Der Donaukanal erinnert uns wiederum (früher mehr als heute) an seine kanalisierende Funktion in der Stadt, worauf Wolfgang Ambros, Manfred Tauchen und Joesi Prokopetz auf ihrer 1979 erschienenen LP „Schaffnerlos“ nebenbei und doch so genial aufmerksam machten.
Vom Menschen gemacht ist auch das lokale Odium von zwei Wiener Traditionsbetrieben. So atmet man bei bestimmten Wetterlagen auch in den Bezirken innerhalb des Gürtels die geröstete Schokolade des Hernalser Waffelherstellers oder aber das Malz der Ottakringer Brauerei.
Nur lokal riechbar und auch nicht wienspezifisch: das Kerosin am Flughafen in Schwechat und das Benzin an mancher Hauptverkehrsader oder die Hundstrümmerl-Ansammlungen in Wiener Parkanlagen.
Echt Wien ist indes der Geruch nach frisch Verdautem, speziell im Hochsommer – in Form von Rossknödeln auf dem Kopfsteinpflaster der Innenstadt beziehungsweise in der Spanischen Hofreitschule.
Einprägsam ist in Wien auch die spezielle olfaktorische Mischung aus Tabak und gedrucktem Wort in den Trafiken der Stadt.
„Da miachtelts“
Auch vom klassischen Gulasch mit viel Zwiefel (Zwiebel) oder vom gekochten Kohl mit viel Knofel (Knoblauch) bekommen in Wiener Wohnhausanlagen mehr Menschen was mit als nur jene, die davon essen.

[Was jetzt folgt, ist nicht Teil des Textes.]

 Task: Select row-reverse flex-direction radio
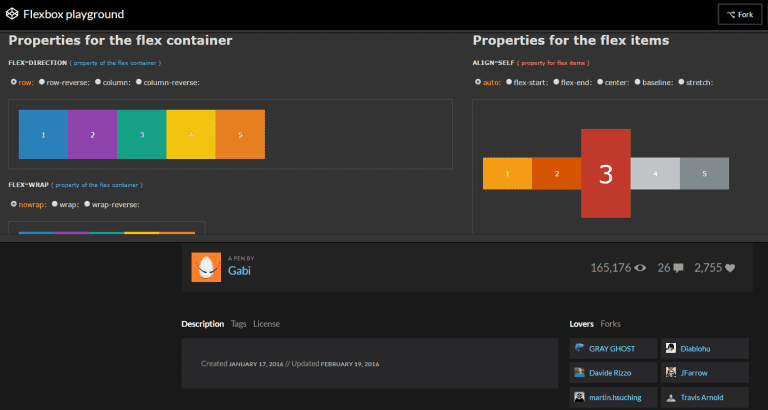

Der Geruch von Gekochtem wird im Übrigen mehr beklagt als besungen.
Die Düfte von frischem Gebäck und diversen Kaffeespezialitäten entschädigen unseren Pfrnak (aus dem Slawischen stämmige Koseform für eine etwas größere Nase). Sie sind jedoch kein Wiener Alleinstellungsmerkmal.
Und dann ab in die U-Bahn: In der Station Stephansplatz wird man von einem stechenden Mix diverser Altlasten begrüßt, der schon allerlei Brechreize ausgelöst hat.
Ausgemiachtelt hat es sich dafür in den U-Bahn-Zügen, weil sich die Wiener Linien aufgrund etlicher Kundenbeschwerden 2019 dazu veranlasst sahen, den Fahrgästen zu untersagen, während der Fahrt Leberkäse oder Kebab zu mampfen.
Schon länger gilt das Verbot, in Schnellbahnzügen zu rauchen, was aus heutiger Sicht Nichtrauchern und Rauchern gleichermaßen guttut.
Gestank von gestern sind auch die alten Pissoirs mit den primitiven Urinalen an einem brennheißen Sommertag oder der Hausbrand aus den Schornsteinen im Winter.
Noch viel länger passé ist der bestialische Gestank im Wien des Mittelalters. Zu Zeiten des lieben Augustins. Gar nicht vorstellbar, wie wenig das Wiener und Wienerinnen heute riechen könnten.